I really wish people stopped defending what is a glaring, Subaru-specific issue as a "feature" and writing it off as "the nature of the beast." It's just not. As a musician, record collector and avid music fan in general, I can attest to the fact that there are plenty of valid reasons to prefer a CD or a vinyl record over electronic music files, which are fraught with their own problems, from the hassle of ripping music media to file management, buggy music software and bluetooth connectivity issues.
More importantly, though, here's the deal: If a brand-new car comes with outdated, yet brand-new equipment such as a CD player, I expect that technology to work, flawlessly. Of course CD technology is "outdated," but so are combustion engines. If we accept Subaru's subbar CD player as a "feature," we might as well accept blown head gaskets as "features."

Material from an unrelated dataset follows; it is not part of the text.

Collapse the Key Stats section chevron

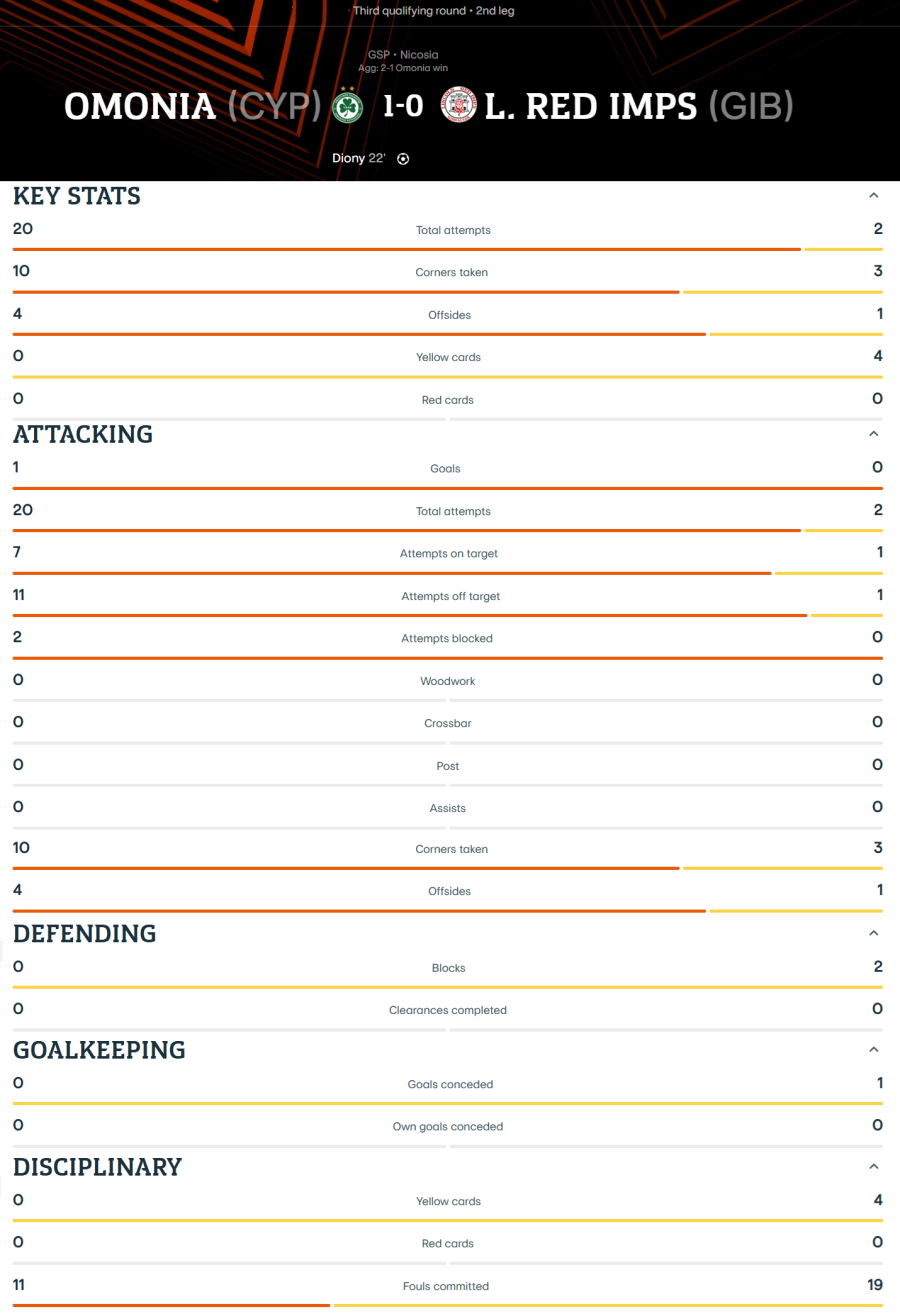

I observed the exact same issue immediately after buying my 2017 Forester and posted a virtually identical thread. In my lifetime, I've owned various slot-type CD players, and none of them had the issue. I noticed it in our brand-new Subaru at a time when the car was so new there was no way the slot could have accumulated dust and grime, never mind the fact that the scratches I discovered on my CDs were too regularly shaped and too significant to be caused by random dust and grime.
No, my hypothesis, unless convinced otherwise, is that Subaru is installing faulty CD players in their vehicles and nobody bothers to rectify the problem. If Subaru were to do away with CD players altogether, I'd be fine with that. But as long as they offer them, they need to offer hardware that lives up to its task.